Question
Feather Friends, Inc., distributes a high-quality wooden birdhouse that sells for $40 per unit. Variable expenses are $20.00 per unit, and fixed expenses total $160,000
Feather Friends, Inc., distributes a high-quality wooden birdhouse that sells for $40 per unit. Variable expenses are $20.00 per unit, and fixed expenses total $160,000 per year. Its aperating results for last year were as follows:
Sales | $ | 1,120,000 |
Variable expenses | 560,000 | |
Contribution margin | 560,000 | |
Fixed expenses | 160,000 | |
Net operating income | $ | 400,000 |
Required:
Answer each question independently based on the original data:
The sales manager is convinced that a 14% reduction in the selling price, combined with a $70,000 increase in advertising, would increase this year's unit sales by 25%.
- If the sales manager is right, what would be this year's net operating income if his ideas are implemented?
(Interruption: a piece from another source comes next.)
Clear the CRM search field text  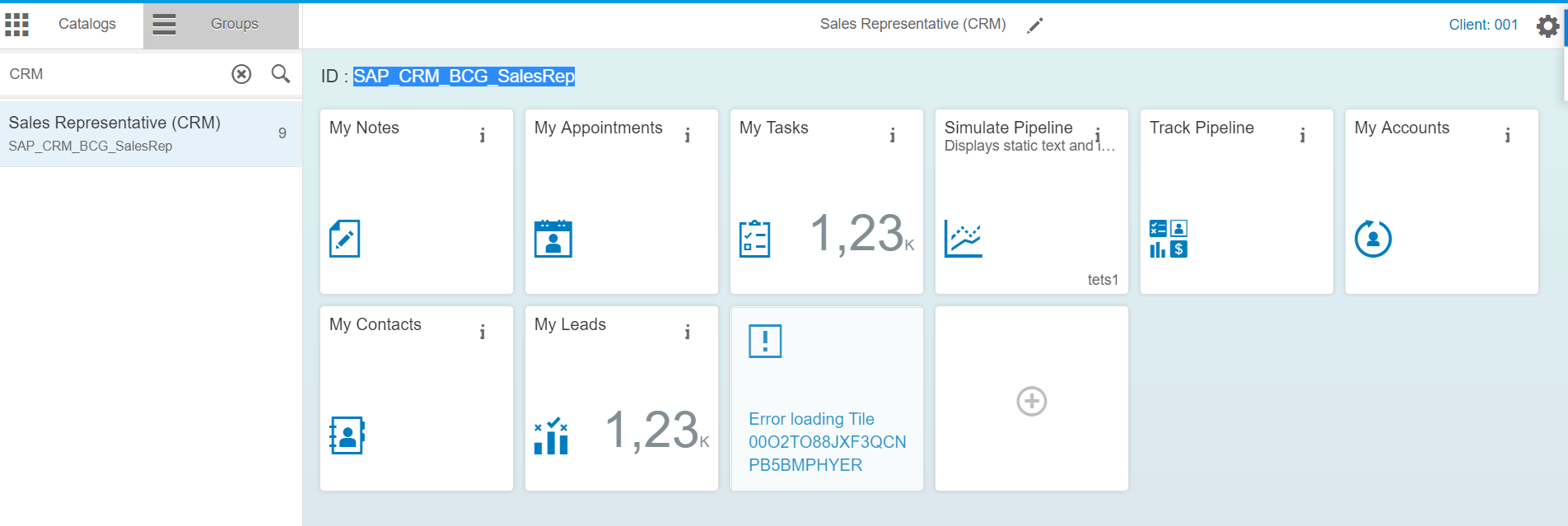click(x=241, y=74)
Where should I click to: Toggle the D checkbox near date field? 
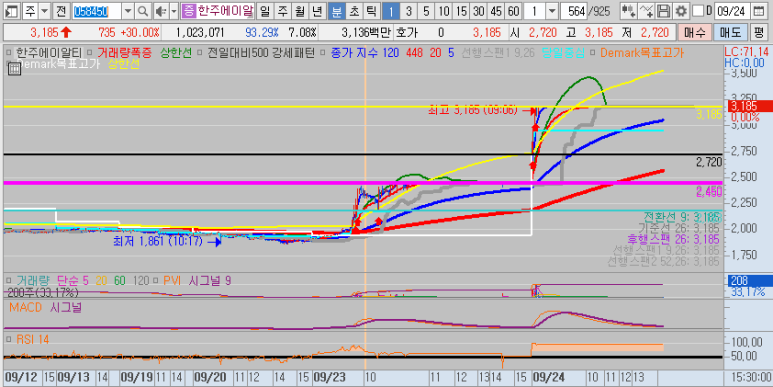pos(698,11)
Do you recommend implementing the sales manager's suggestions?
- The president does not want to change the selling price. Instead, he wants to increase the sales commission by $1.80 per unit. He thinks that this move, combined with some increase in advertising, would increase this year's sales by 25%. How much could the president increase this year's advertising expense and still earn the same $400,000 net operating income as last year?